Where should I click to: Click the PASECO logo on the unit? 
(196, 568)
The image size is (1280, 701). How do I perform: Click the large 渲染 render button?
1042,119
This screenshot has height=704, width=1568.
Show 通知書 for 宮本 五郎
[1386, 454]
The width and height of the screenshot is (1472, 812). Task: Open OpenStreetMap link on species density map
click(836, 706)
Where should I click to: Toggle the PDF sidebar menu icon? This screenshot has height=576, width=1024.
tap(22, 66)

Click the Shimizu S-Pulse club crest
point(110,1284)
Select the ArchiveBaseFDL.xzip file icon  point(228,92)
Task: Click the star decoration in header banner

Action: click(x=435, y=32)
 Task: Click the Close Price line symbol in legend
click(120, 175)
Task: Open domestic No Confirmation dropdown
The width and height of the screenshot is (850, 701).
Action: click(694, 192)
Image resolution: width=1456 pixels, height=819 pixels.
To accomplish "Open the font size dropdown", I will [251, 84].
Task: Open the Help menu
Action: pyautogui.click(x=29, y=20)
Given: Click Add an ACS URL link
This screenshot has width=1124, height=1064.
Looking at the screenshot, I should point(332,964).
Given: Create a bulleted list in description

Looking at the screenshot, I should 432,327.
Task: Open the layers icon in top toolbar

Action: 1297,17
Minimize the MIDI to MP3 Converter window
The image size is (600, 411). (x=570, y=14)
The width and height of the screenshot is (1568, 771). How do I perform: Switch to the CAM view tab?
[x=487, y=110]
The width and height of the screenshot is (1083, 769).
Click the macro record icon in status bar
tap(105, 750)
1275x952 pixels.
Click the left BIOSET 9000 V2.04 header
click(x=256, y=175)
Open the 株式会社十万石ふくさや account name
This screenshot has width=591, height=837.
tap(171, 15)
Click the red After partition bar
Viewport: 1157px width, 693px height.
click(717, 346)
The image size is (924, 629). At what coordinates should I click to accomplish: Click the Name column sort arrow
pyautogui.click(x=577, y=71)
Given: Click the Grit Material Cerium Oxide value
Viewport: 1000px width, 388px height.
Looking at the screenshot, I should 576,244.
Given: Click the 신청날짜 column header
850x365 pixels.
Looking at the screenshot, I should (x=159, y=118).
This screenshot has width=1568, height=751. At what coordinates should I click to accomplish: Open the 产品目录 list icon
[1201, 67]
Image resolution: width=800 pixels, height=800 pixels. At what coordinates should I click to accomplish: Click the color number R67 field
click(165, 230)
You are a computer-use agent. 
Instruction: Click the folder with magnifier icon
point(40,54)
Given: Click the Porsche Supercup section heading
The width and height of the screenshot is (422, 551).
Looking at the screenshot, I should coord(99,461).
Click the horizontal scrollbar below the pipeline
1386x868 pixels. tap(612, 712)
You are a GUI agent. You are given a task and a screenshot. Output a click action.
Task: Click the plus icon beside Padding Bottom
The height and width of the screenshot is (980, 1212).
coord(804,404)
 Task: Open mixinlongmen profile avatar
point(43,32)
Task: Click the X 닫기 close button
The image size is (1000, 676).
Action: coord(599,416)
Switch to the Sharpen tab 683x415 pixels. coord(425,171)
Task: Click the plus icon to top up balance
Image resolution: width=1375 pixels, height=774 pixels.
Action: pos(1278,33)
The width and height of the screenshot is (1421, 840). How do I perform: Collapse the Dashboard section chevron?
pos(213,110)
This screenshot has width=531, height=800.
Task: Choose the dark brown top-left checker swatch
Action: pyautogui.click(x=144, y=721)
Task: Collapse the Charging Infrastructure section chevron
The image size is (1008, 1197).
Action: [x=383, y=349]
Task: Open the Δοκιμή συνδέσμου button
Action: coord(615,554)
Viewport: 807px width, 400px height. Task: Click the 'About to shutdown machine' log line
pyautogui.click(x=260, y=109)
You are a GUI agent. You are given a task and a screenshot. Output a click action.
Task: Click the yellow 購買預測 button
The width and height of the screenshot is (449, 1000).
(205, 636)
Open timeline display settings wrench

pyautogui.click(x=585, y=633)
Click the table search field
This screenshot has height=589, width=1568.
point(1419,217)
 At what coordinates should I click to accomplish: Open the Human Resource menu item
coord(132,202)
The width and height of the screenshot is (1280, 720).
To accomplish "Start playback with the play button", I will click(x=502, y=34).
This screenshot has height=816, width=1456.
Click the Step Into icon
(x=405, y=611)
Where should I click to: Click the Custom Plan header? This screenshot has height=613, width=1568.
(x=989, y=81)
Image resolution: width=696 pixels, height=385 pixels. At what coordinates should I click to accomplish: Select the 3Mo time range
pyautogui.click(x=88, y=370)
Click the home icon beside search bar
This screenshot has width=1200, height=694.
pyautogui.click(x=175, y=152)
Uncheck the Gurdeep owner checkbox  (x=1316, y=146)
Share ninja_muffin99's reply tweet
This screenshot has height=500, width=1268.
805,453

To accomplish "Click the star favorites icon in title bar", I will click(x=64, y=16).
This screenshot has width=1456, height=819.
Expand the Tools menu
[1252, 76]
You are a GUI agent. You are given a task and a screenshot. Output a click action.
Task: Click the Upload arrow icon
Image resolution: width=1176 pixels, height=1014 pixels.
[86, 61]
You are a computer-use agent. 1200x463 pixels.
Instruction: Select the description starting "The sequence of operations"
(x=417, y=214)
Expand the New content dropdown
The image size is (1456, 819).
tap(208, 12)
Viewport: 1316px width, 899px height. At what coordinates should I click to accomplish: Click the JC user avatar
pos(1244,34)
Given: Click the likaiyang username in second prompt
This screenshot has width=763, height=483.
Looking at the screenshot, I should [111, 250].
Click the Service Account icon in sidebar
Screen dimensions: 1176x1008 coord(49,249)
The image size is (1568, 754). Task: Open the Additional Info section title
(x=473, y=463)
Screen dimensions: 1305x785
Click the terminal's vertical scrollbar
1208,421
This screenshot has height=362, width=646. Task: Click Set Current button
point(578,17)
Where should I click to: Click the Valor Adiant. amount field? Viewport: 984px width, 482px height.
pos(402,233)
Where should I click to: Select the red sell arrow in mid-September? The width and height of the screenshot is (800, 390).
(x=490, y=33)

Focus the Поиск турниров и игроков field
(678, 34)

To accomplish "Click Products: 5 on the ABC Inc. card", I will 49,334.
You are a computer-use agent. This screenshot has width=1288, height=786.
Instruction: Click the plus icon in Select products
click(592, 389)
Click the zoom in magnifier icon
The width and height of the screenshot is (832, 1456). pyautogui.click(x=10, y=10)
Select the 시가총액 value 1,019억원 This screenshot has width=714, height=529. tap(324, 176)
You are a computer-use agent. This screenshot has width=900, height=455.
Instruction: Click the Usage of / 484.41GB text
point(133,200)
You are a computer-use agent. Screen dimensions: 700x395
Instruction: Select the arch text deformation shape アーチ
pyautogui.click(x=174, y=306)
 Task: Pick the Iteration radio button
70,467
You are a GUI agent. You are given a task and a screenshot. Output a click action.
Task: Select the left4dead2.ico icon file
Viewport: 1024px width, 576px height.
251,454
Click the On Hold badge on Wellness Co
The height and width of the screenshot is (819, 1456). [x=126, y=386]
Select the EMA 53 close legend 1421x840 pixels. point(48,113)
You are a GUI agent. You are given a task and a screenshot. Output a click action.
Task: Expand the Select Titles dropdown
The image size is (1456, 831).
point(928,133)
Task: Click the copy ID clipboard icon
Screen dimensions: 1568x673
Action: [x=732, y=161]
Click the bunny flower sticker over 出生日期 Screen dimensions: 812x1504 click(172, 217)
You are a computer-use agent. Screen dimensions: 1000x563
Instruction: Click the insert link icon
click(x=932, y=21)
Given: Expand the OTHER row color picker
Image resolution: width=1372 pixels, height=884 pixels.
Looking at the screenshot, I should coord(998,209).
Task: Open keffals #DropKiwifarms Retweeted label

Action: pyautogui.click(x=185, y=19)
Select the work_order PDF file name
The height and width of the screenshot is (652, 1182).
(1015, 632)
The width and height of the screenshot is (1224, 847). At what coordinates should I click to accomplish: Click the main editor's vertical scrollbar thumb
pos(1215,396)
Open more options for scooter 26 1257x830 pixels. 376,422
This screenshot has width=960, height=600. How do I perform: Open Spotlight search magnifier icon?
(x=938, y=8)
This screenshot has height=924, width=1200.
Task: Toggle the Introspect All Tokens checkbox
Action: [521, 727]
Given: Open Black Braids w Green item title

*Set exercise*. Rescale the data starting with the line that contains "Screen dimensions: 1305x785" and going on through the line that contains "click(592, 389)". Reproduce every one of those lines, requests included, but multiply each coordinate in the answers by 0.55 and round it to a whole number, with halves rounded up.

*Written solution*.
Screen dimensions: 1305x785
Click the terminal's vertical scrollbar
664,232
This screenshot has height=362, width=646. Task: Click Set Current button
point(318,9)
Where should I click to: Click the Valor Adiant. amount field? Viewport: 984px width, 482px height.
pos(221,128)
Where should I click to: Select the red sell arrow in mid-September? The width and height of the screenshot is (800, 390).
(x=270, y=18)

Focus the Поиск турниров и игроков field
(373, 19)

To accomplish "Click Products: 5 on the ABC Inc. card", I will 27,184.
You are a computer-use agent. This screenshot has width=1288, height=786.
Instruction: Click the plus icon in Select products
click(326, 214)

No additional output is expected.